#### PROVIDED MATERIAL ####
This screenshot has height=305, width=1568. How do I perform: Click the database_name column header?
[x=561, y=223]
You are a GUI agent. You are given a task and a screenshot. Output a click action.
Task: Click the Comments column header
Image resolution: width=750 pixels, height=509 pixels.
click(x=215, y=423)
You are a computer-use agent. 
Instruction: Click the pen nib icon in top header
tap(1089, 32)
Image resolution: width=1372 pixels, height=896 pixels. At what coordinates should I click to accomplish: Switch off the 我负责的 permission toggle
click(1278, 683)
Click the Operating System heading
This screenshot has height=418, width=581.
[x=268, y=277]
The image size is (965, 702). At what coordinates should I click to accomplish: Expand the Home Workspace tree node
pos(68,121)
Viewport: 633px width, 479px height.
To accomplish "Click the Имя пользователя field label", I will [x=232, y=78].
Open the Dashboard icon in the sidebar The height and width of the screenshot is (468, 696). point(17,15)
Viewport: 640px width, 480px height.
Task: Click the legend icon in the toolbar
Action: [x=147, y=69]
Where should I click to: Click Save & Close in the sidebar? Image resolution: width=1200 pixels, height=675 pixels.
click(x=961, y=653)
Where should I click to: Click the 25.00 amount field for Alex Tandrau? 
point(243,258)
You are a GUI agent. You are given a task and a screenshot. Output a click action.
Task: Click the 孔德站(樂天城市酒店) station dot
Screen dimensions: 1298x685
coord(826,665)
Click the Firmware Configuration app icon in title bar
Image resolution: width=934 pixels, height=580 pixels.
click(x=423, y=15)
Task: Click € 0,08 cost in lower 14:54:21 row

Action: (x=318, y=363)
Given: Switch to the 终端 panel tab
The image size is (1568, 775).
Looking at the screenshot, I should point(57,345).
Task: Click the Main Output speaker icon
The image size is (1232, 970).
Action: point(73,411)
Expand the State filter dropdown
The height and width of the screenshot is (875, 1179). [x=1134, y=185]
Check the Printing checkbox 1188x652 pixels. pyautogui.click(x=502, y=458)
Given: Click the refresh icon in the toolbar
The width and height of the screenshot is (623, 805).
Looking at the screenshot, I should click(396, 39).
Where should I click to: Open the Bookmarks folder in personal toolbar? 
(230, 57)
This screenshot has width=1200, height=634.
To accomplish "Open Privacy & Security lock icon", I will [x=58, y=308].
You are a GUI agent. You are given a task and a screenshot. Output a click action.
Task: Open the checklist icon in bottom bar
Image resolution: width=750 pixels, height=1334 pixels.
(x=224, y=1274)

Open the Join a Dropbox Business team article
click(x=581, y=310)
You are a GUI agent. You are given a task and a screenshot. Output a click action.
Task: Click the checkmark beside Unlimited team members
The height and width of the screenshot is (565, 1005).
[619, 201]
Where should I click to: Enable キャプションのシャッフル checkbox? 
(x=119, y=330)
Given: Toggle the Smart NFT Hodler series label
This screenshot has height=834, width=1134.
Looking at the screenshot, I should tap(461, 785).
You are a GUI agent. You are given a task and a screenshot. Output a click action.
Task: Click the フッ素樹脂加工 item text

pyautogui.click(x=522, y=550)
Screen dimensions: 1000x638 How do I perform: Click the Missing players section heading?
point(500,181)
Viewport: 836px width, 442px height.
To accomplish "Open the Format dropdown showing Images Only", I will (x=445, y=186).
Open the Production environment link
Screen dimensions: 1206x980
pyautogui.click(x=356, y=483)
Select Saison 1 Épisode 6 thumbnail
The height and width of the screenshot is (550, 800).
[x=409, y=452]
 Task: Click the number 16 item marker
####
Every entry above must be reproduced word for word.

This screenshot has height=305, width=1568. How do I perform: Click the database_name column header?
[x=561, y=223]
You are a GUI agent. You are given a task and a screenshot. Output a click action.
Task: Click the Comments column header
Image resolution: width=750 pixels, height=509 pixels.
click(x=215, y=423)
You are a computer-use agent. 
Instruction: Click the pen nib icon in top header
tap(1089, 32)
Image resolution: width=1372 pixels, height=896 pixels. At what coordinates should I click to accomplish: Switch off the 我负责的 permission toggle
click(1278, 683)
Click the Operating System heading
This screenshot has height=418, width=581.
[x=268, y=277]
The image size is (965, 702). At what coordinates should I click to accomplish: Expand the Home Workspace tree node
pos(68,121)
Viewport: 633px width, 479px height.
To accomplish "Click the Имя пользователя field label", I will [x=232, y=78].
Open the Dashboard icon in the sidebar The height and width of the screenshot is (468, 696). point(17,15)
Viewport: 640px width, 480px height.
Task: Click the legend icon in the toolbar
Action: [x=147, y=69]
Where should I click to: Click Save & Close in the sidebar? Image resolution: width=1200 pixels, height=675 pixels.
click(x=961, y=653)
Where should I click to: Click the 25.00 amount field for Alex Tandrau? 
point(243,258)
You are a GUI agent. You are given a task and a screenshot. Output a click action.
Task: Click the 孔德站(樂天城市酒店) station dot
Screen dimensions: 1298x685
coord(826,665)
Click the Firmware Configuration app icon in title bar
Image resolution: width=934 pixels, height=580 pixels.
click(x=423, y=15)
Task: Click € 0,08 cost in lower 14:54:21 row

Action: (x=318, y=363)
Given: Switch to the 终端 panel tab
The image size is (1568, 775).
Looking at the screenshot, I should point(57,345).
Task: Click the Main Output speaker icon
The image size is (1232, 970).
Action: point(73,411)
Expand the State filter dropdown
The height and width of the screenshot is (875, 1179). [x=1134, y=185]
Check the Printing checkbox 1188x652 pixels. pyautogui.click(x=502, y=458)
Given: Click the refresh icon in the toolbar
The width and height of the screenshot is (623, 805).
Looking at the screenshot, I should click(396, 39).
Where should I click to: Open the Bookmarks folder in personal toolbar? 
(230, 57)
This screenshot has width=1200, height=634.
To accomplish "Open Privacy & Security lock icon", I will [x=58, y=308].
You are a GUI agent. You are given a task and a screenshot. Output a click action.
Task: Open the checklist icon in bottom bar
Image resolution: width=750 pixels, height=1334 pixels.
(x=224, y=1274)

Open the Join a Dropbox Business team article
click(x=581, y=310)
You are a GUI agent. You are given a task and a screenshot. Output a click action.
Task: Click the checkmark beside Unlimited team members
The height and width of the screenshot is (565, 1005).
[619, 201]
Where should I click to: Enable キャプションのシャッフル checkbox? 
(x=119, y=330)
Given: Toggle the Smart NFT Hodler series label
This screenshot has height=834, width=1134.
Looking at the screenshot, I should tap(461, 785).
You are a GUI agent. You are given a task and a screenshot. Output a click action.
Task: Click the フッ素樹脂加工 item text

pyautogui.click(x=522, y=550)
Screen dimensions: 1000x638 How do I perform: Click the Missing players section heading?
point(500,181)
Viewport: 836px width, 442px height.
To accomplish "Open the Format dropdown showing Images Only", I will (x=445, y=186).
Open the Production environment link
Screen dimensions: 1206x980
pyautogui.click(x=356, y=483)
Select Saison 1 Épisode 6 thumbnail
The height and width of the screenshot is (550, 800).
[x=409, y=452]
 Task: Click the number 16 item marker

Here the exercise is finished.